The easiest way to judge your angle when aiming the 1 bar SS: Measure the
distance between you and the enemy in parts, each part is about 5 angles.
Each part is about the same size as the parts used to measure a 2.25 lob
(i.e. 15 parts to a half screen distance).
So to determine the angle, measure how many parts are between you and the
enemy, then multiply it by 5. Subtract the result from 90. That will be
the angle you need (at 1 bar of power) to hit with your SS. Note that
for very close shots, you should probably use angle 80 or so, not 85.
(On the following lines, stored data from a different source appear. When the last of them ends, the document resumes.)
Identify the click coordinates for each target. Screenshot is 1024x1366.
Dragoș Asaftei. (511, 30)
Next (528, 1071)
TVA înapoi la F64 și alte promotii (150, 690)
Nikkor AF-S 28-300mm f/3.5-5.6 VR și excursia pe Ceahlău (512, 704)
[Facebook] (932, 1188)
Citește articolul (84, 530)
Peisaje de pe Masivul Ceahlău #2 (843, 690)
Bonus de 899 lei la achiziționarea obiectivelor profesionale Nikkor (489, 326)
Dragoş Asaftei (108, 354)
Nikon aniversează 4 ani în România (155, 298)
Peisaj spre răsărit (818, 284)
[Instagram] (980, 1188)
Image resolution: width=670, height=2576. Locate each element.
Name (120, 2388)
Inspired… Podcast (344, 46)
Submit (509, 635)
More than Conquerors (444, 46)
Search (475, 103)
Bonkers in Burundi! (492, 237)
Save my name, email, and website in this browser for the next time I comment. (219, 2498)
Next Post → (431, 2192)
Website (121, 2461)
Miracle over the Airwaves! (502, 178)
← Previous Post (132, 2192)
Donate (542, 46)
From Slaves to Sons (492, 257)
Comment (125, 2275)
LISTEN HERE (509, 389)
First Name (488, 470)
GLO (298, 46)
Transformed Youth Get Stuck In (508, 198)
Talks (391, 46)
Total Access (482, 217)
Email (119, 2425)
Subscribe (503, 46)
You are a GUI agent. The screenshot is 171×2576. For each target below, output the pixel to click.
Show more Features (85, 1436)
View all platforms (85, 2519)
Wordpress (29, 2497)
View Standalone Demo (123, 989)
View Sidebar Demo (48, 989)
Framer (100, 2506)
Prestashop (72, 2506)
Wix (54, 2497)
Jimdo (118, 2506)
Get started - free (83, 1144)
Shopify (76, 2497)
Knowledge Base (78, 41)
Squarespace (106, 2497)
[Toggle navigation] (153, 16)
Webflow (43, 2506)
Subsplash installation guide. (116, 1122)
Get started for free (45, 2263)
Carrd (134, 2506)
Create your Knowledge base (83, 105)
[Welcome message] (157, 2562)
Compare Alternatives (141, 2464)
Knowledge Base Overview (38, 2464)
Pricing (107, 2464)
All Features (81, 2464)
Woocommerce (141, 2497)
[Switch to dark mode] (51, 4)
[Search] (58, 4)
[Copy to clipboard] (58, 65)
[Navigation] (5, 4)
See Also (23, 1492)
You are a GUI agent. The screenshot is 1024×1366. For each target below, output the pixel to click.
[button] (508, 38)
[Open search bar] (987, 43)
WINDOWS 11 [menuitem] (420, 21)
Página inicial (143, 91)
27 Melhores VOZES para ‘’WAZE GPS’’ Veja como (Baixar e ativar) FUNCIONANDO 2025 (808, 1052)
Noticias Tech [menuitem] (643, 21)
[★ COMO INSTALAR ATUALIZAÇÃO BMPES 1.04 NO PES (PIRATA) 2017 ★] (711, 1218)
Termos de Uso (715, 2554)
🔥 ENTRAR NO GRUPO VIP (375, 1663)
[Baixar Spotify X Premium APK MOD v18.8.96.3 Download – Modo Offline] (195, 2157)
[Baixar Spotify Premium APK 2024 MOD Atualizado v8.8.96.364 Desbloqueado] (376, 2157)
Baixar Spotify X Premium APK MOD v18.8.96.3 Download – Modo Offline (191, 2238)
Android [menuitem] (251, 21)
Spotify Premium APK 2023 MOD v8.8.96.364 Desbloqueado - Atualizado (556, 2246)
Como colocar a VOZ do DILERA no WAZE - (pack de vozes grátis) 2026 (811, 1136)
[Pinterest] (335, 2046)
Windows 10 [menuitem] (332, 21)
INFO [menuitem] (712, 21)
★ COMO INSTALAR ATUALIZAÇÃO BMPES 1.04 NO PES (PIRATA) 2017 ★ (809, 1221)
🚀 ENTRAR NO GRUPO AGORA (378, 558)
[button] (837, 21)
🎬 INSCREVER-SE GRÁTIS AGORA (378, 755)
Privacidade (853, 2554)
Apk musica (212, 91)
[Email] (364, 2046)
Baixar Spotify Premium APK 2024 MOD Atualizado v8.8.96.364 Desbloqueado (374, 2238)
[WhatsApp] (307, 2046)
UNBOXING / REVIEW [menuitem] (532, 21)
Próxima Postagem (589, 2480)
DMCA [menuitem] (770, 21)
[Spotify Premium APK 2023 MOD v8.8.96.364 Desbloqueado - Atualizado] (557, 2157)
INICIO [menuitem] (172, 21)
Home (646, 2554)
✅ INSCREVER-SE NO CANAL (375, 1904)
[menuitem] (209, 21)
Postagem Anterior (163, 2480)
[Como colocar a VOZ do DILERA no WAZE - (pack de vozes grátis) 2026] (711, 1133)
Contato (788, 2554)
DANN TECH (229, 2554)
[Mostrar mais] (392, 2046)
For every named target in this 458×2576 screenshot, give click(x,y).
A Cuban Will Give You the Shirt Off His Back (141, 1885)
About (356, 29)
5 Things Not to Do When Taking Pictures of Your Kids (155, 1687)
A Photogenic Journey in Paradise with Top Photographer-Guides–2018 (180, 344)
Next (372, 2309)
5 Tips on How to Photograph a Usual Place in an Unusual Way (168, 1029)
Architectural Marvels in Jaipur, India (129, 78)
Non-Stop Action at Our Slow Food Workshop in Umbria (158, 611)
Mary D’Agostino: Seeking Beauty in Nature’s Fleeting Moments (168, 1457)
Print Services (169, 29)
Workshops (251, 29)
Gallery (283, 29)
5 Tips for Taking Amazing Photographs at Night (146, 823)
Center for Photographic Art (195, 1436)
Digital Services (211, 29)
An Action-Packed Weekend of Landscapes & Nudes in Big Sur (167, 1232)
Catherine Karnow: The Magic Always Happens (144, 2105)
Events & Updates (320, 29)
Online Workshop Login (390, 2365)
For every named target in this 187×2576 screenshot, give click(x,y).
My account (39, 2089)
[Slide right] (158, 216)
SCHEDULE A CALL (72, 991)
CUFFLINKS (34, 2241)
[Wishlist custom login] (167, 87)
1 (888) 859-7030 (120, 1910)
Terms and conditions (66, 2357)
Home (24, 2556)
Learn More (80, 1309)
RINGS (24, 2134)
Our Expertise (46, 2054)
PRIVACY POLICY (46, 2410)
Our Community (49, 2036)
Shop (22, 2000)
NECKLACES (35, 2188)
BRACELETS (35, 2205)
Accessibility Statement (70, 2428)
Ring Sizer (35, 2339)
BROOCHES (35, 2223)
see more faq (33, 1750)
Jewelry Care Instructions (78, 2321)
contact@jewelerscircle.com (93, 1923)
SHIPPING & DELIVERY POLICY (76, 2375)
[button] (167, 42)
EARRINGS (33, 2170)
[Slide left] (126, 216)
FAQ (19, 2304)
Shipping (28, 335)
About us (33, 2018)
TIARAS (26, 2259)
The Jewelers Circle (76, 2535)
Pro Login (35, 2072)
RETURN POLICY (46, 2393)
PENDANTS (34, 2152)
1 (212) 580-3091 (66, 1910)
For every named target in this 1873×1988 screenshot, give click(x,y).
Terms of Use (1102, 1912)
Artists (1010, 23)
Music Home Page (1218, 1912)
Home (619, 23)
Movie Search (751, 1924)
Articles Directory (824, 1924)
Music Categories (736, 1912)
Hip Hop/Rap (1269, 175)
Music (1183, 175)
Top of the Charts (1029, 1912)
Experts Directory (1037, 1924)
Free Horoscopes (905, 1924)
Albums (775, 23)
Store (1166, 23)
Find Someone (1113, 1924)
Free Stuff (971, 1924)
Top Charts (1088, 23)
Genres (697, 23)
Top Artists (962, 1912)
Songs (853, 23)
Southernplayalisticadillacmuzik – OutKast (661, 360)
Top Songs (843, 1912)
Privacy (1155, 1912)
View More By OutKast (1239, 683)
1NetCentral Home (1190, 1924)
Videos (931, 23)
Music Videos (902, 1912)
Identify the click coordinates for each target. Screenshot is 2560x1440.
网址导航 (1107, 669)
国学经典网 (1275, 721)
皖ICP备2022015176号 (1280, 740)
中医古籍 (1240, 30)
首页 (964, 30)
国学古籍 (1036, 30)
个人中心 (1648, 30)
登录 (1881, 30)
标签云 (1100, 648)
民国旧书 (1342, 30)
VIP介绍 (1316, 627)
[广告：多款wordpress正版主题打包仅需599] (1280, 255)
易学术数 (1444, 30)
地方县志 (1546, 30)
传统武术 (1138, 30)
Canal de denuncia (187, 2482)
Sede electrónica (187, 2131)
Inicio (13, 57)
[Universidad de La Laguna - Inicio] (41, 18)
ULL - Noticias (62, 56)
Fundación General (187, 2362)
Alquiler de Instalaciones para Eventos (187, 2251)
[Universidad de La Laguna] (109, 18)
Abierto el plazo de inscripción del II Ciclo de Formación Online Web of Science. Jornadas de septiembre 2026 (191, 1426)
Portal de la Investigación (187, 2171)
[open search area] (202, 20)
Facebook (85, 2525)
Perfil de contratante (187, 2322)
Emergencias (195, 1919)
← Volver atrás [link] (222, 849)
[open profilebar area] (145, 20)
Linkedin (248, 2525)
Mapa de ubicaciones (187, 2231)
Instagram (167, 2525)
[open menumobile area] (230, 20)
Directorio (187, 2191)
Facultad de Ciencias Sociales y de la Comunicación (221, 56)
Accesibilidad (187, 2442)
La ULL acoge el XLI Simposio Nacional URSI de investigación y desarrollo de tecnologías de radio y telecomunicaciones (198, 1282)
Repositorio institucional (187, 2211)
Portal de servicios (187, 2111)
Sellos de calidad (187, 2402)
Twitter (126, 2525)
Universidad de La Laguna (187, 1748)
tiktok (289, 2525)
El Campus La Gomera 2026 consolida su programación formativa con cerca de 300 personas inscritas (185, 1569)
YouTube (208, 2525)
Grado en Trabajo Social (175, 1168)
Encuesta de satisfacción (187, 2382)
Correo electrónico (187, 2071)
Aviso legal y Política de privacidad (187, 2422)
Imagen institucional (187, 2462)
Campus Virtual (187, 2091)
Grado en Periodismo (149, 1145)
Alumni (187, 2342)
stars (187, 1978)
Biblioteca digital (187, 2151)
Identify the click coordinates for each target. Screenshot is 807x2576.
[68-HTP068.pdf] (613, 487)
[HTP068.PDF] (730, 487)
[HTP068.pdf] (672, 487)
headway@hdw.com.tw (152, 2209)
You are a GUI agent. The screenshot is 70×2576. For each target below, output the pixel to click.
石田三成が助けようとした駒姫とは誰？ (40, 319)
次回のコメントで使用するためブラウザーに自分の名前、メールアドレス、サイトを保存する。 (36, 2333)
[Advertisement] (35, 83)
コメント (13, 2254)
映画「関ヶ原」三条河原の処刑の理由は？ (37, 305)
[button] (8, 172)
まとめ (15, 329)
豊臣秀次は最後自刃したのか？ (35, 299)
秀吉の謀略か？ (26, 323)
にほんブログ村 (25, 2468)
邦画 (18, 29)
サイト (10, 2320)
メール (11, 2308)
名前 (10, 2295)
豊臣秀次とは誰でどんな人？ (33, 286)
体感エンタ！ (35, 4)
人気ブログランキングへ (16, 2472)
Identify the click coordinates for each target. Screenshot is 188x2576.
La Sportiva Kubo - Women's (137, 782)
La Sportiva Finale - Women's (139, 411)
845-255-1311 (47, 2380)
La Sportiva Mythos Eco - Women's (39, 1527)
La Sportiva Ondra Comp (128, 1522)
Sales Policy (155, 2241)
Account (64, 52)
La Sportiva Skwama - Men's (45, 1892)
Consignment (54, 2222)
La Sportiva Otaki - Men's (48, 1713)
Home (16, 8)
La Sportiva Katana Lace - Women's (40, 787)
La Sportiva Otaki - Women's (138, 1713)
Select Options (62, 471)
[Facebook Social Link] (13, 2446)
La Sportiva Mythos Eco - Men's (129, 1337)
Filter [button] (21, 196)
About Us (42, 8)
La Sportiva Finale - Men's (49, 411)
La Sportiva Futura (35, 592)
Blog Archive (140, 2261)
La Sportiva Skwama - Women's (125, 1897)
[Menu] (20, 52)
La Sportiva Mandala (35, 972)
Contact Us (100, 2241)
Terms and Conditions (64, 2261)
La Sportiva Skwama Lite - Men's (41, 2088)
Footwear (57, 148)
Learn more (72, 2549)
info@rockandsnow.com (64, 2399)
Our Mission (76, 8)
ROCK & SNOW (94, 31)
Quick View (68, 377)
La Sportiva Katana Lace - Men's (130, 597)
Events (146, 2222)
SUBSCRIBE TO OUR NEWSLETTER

You don't want to risk damaging yourself. Also be aware that height
differences require a small power adjustment, i.e. use 1.1 bars if the
enemy is slightly above you. For hitting enemies beyond the angle 50
mark, you should also start to add power.
http://media.virtuafighter.com/media/gb/1barSS.jpg
-Booty shot - this goofy trick can be done with anyone. Charge the power for
any shot using slice, then juuust before you release the spacebar, turn and face
the wrong direction almost at the same time as you let go. You'll face the
wrong way but still shoot correctly, boomer appears to shoot from the rear.